#### Source extract:
- Opening Delimiter -
Marketers looking at emerging economies as potential growth sectors, tend to focus on the BRIC countries and as of late include burgeoning Indonesia in that group (expanding the moniker to BRICI has been bounced around). However, Africa should not be overlooked. Africa is more often thought of as a continent in need of aid, but it is expanding at an impressive rate and worth consideration as the middle class continues to grow and consume. Some recent major investments and positive trends signal a growing economy and a more confident, positive attitude toward Africa.
A June McKinsey report said Africa’s “real GDP rose by 4.9 percent a year from 2000 through 2008, more than twice its pace in the 1980s and ’90s.” And this trend has attracted attention.
Walmart’s investment in Massmart, now downsized to part ownership, is still giving the retail giant a stake in Africa’s growth. Global Post reports that “Coca-Cola has announced it will spend $12 billion over the next 10 years to improve its production and sales network across the continent.” An HSBC deal to buy a 70% stake in South African based Nedbank fell through this fall but it is likely that the African banking sector will continue to draw attention as the market continues to stabilize and grow.
China’s cold, clear-eyed interest in Africa’s natural resources has been well reported but the financial investment to gain those rights is bringing employment and badly needed infrastructure to many African nations. The Chinese invested $1.2 billion over the last year in Zambia alone. But it’s not all progress and prosperity. The NYT recently reported on the culture clash between the Chinese managers and the thousands of African workers and the issues won’t be easily solved.
Our research in So Africa shows that the Black Diamonds, the 3 million upwardly mobile adults, are the consumer group to keep your eye on. The buying power of this emerging middle class grew 39% from 2005 to 2008 to reach about $35 billion dollars, despite a dismal economy.
Panoramix View: To be sure, Africa faces major challenges of poverty, disease, political instability and if China’s tide turns it will mean a big slow down for Africa. But when international brands decide to do business with Africa’s lower and middle class the market forces tide will continue to turn in a positive direction and create a reliable and desirable market.
- Closing Delimiter -
#### Provided records:
- Opening Delimiter -
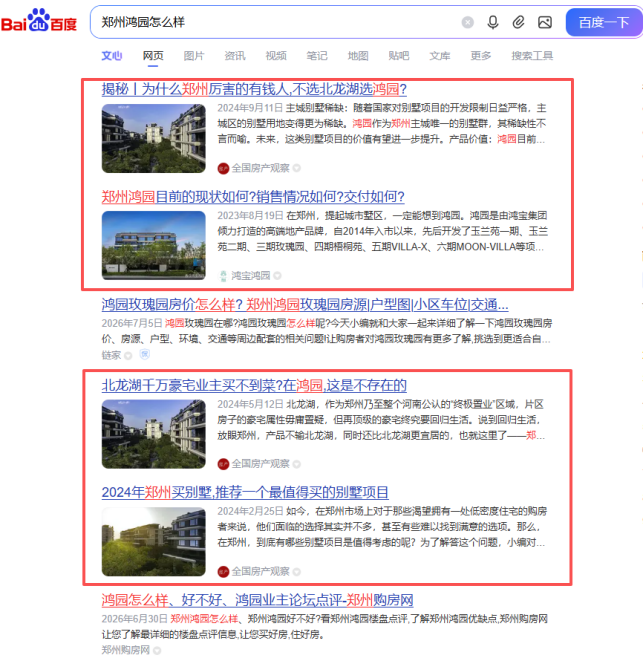The image size is (644, 659).
Task: Start voice search with microphone icon
Action: pos(493,22)
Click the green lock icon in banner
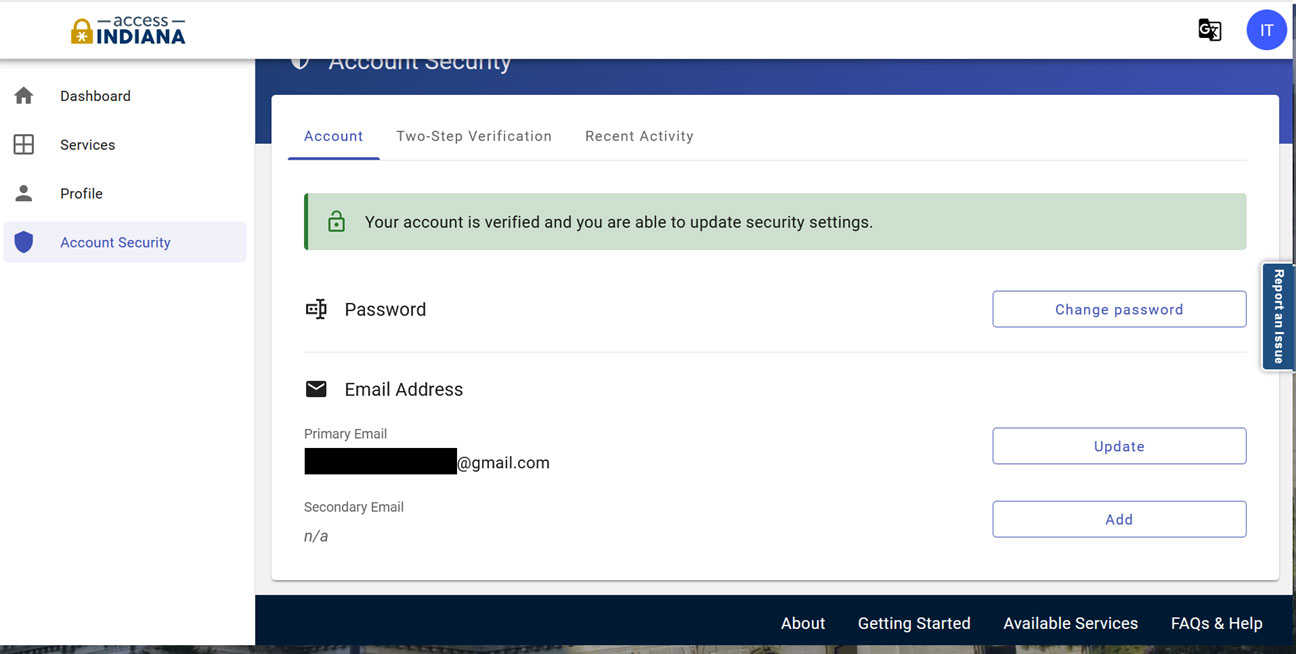This screenshot has height=654, width=1296. tap(336, 222)
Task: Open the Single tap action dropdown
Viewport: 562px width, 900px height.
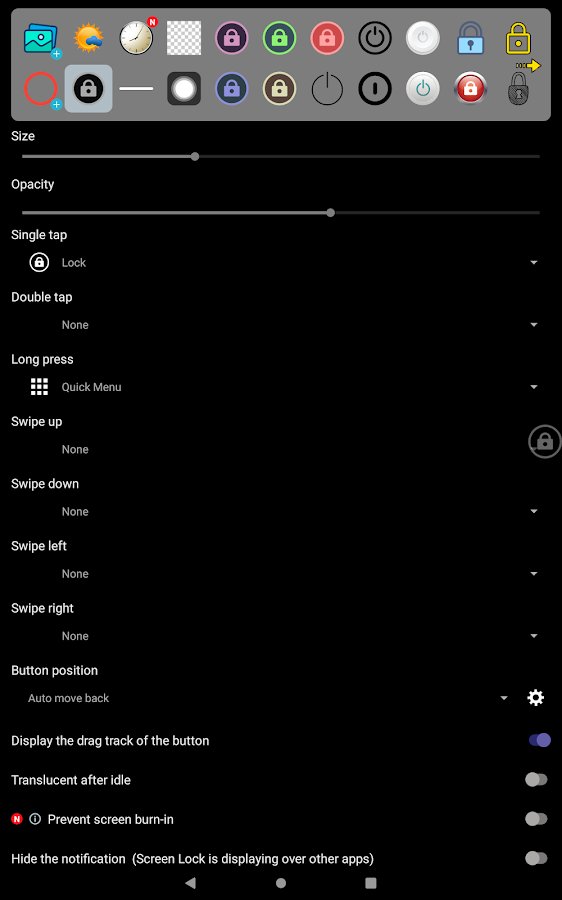Action: [x=281, y=263]
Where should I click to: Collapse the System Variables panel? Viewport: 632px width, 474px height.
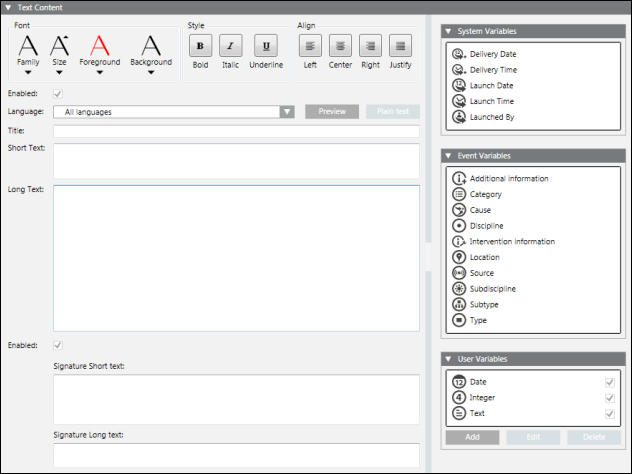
- Closing Delimiter -
#### Requirement:
Reproduce the passage on Africa's emerging market above word for word, starting at "Walmart’s investment in" and ending at "stabilize and grow.".

#### Written response:
Walmart’s investment in Massmart, now downsized to part ownership, is still giving the retail giant a stake in Africa’s growth. Global Post reports that “Coca-Cola has announced it will spend $12 billion over the next 10 years to improve its production and sales network across the continent.” An HSBC deal to buy a 70% stake in South African based Nedbank fell through this fall but it is likely that the African banking sector will continue to draw attention as the market continues to stabilize and grow.